Inside one building was Ontario’s largest Woodworking competition, multiple categories, wildlife carving, relief carving turning, intarsia, furniture making and most had both amateur and professional classes. Master carvers like Neil Cox would be there demonstrating all three days. Master turners like Dale Nish did rotating seminars to huge audiences. Two or three seminar stages were hosted on the hour by well know woodworking personality’s.
At the show you could see up close just about every tool currently available . All the major brands were well represented with knowledgeable staff, the latter seemed to be a show must! It was the opportunity some waited for all year before laying down their hard earned cash on the saw or planer they had coveted for months. There was excitement in the air, hundreds of thousands of dollars changed hands and thousands went home eager to hook up their new tools and mill wood!
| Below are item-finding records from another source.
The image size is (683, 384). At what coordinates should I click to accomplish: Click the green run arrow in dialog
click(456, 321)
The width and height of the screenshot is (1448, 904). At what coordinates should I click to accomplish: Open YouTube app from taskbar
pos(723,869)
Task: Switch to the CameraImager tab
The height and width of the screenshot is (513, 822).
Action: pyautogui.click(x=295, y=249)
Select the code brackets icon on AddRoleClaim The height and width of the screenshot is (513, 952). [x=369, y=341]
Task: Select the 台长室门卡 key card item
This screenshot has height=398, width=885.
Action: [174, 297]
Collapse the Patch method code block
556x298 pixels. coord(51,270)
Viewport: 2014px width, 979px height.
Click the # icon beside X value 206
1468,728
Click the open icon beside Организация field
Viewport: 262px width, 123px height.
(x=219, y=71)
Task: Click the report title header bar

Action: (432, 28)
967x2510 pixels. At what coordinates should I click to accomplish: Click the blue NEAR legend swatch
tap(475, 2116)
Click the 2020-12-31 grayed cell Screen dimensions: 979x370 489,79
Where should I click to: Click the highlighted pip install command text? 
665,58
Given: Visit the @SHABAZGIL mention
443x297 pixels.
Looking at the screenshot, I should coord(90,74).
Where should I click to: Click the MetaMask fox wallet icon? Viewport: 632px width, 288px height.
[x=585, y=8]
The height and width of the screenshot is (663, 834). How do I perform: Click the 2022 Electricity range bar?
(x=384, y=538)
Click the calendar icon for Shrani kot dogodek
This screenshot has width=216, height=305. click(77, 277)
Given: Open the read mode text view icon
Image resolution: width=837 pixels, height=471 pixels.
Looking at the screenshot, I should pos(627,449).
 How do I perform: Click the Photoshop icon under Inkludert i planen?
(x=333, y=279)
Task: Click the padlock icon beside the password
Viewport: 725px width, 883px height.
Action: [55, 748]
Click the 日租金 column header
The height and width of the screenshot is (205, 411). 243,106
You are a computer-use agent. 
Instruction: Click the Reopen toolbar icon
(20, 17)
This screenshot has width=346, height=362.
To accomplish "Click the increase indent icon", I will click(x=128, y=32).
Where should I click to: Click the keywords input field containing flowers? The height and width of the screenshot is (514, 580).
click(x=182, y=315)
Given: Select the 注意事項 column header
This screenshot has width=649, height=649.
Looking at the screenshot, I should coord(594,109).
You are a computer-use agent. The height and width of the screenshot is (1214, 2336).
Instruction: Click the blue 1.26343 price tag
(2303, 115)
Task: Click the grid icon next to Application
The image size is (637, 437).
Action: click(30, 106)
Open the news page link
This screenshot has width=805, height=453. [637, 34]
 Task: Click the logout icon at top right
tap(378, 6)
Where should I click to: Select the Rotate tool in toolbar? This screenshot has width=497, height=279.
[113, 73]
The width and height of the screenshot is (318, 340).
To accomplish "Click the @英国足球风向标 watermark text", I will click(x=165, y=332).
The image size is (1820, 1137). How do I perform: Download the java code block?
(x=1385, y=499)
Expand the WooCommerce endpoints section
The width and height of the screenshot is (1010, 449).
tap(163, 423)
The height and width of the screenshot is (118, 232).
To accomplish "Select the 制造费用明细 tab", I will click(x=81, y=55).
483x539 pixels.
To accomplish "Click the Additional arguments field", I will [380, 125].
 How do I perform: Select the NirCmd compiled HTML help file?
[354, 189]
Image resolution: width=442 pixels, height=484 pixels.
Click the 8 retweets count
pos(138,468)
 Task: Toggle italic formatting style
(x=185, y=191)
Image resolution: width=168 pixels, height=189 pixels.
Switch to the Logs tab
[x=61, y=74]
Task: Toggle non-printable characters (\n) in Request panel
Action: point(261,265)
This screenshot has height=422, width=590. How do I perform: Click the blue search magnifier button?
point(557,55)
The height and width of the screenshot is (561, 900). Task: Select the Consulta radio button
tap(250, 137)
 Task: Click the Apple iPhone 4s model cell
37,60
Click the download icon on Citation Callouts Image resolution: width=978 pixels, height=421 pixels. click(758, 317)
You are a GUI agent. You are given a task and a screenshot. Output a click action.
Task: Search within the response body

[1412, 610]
I bought my first "new" band saw at one of these shows, I knew buying one off the show floor would mean it had been gone over well to ensure it not only worked but there would not have been any defects or blemishes, not always the case when ordering sight unseen.
I entered this frenzy as one of the few vendors espousing hand tools. At my first Woodstock show Mario Rodriquez came with me compliments of Tom Lie-Nielsen, we each manned a bench in my booth. He was well recognized from his writing for Fine Woodworking magazine, a real fan favorite! I was demonstrating hand cut dovetails for the first time at a wood show and it was the first time at that wood show that dovetails were demonstrated. The gig was a big hit and folks would be ten people deep trying to get a peek. Three days shot by in a flash and while exhausted at the end, the whole event was a thrill!
Even though I was there as a vendor with expectations of big sales, I felt just as energized by the atmosphere as any of the patrons. My biggest lament was always not having the time to check it all out, walk the isles and talk to the vendors I wanted to visit with. I often told my friends how I would love to be able to go as a patron at least for a day.
This wood carnival was repeated to the same or nearly the same degree in ten other cities over the fall and winter months, Woodstock was always the first of the season. We would set up on Thursday, run the show Friday, Saturday and Sunday. Pack up Sunday night (my least favorite) so all the gear could get on its way Monday morning to the next venue. This usually meant flying home Monday morning and flying to the next city Thursday morning. The schedule was rugged but with Friends in each city it was a great time. At their invitation I often stayed with these customer/ friends instead of a hotel. The opportunity to get to know people in their home is rare, I got to do this all across this huge country.
Yes, I was there to sell tools and earn money but the big pay day was the friendships that I still have today. Permit me to wax philosophical for a moment, I met Tim Harmon at a show in Ottawa in 2001. Since then I have stayed in Tim's home more times than I can remember, I have golfed with Tim more than anyone else. He has worked countless shows with me, he has been my assistant in numerous workshops from Ontario to Alberta, he and his family have come to New Brunswick several times and have stayed in our home. I could tell similar stories of Peter in Victoria, Barry in Edmonton, Mike in Welland, Roy on Vancouver Island, Dave in Seaschelt, Duncan in Cochrane, Mark in Calgary, Lee in Toronto, Bob (RIP) in Sudbury, Claire in Markham, Charles and Mark in Halifax. These are all good friends I found by attending woodshows.
They (woodshows) are like a magnetic that attracts some of the best people in the community. I have always said this craft has the finest, perhaps it is because it requires patience to do good woodwork and patience is a great character trait. My life, especially the woodworking side, has been so enriched by meeting great people through this woodshow venue that I cant imagine it any other way.